# Work order:
In the entries that follow, how many lines contain "including"? Answer with the number only.

# Data extract:
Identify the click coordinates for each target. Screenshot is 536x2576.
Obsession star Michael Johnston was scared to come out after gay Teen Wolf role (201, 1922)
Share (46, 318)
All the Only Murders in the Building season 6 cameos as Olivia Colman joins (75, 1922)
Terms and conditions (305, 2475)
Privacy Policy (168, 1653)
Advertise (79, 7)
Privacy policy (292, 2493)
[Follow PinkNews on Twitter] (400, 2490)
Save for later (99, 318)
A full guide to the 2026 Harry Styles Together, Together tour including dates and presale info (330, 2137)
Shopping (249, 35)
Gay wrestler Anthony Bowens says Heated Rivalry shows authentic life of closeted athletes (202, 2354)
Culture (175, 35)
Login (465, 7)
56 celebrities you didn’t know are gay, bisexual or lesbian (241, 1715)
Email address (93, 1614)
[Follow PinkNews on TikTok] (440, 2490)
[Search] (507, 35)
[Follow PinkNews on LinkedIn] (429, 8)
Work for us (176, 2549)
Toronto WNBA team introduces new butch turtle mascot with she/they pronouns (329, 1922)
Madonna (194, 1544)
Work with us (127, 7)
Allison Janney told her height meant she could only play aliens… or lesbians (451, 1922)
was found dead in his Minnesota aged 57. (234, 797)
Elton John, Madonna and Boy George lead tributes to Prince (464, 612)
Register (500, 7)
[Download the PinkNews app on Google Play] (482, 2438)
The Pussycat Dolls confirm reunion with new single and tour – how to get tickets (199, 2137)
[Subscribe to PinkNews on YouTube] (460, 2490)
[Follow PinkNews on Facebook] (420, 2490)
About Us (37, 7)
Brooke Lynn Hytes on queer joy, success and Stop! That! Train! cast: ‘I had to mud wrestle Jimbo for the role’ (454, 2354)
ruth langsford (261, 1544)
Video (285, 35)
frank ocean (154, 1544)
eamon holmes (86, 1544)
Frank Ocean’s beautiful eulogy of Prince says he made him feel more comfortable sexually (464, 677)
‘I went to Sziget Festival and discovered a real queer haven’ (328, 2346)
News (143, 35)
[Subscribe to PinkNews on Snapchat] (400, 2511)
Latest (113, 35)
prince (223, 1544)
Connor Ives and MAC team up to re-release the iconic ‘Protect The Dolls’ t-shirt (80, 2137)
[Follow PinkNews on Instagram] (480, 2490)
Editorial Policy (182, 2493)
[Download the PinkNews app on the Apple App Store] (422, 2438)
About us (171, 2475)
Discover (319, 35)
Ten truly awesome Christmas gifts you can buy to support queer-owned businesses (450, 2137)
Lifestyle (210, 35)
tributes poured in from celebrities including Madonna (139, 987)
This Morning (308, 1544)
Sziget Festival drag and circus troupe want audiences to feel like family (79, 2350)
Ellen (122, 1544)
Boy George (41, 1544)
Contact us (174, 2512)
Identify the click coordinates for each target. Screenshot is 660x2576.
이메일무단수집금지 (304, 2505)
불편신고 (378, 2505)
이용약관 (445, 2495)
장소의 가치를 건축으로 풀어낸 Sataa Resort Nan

# Output of the task:
2